◆ TASK OBJECTIVE ◆
An exact copy of all the entries is needed, with no images in it.

◆ MATERIAL SHOWN ◆

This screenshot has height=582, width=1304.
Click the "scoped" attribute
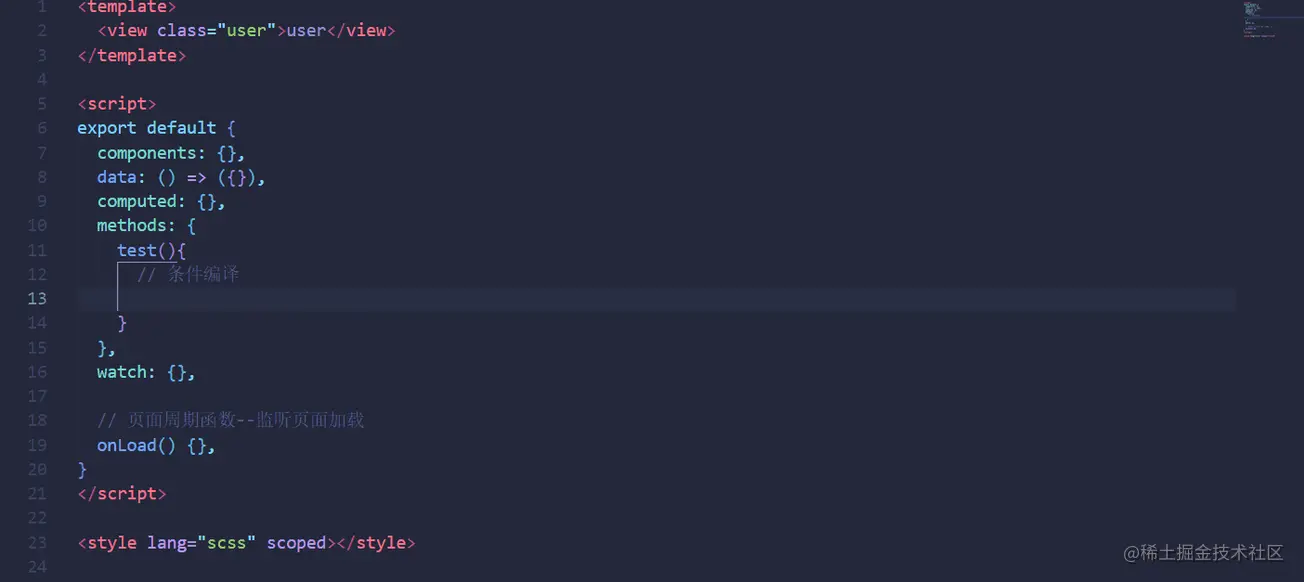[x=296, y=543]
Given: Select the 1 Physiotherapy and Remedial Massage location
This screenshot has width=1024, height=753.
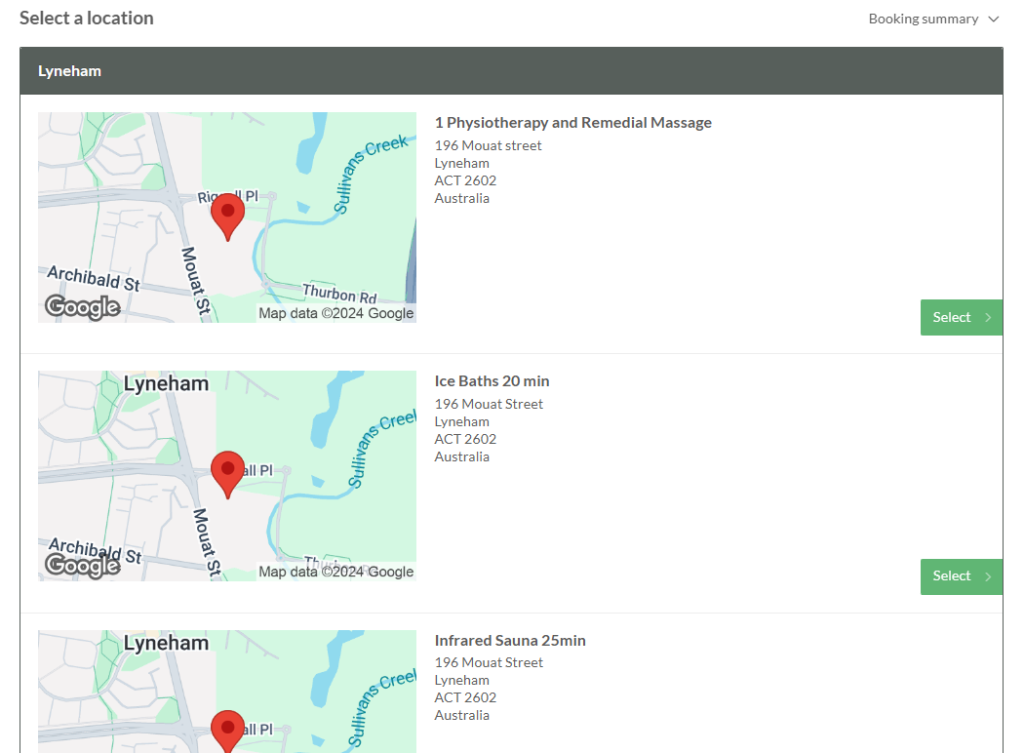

◆ OUTPUT FOR THIS EXERCISE ◆
This screenshot has height=582, width=1304.
Click the "scoped" attribute
[x=296, y=543]
Given: Select the 1 Physiotherapy and Remedial Massage location
This screenshot has width=1024, height=753.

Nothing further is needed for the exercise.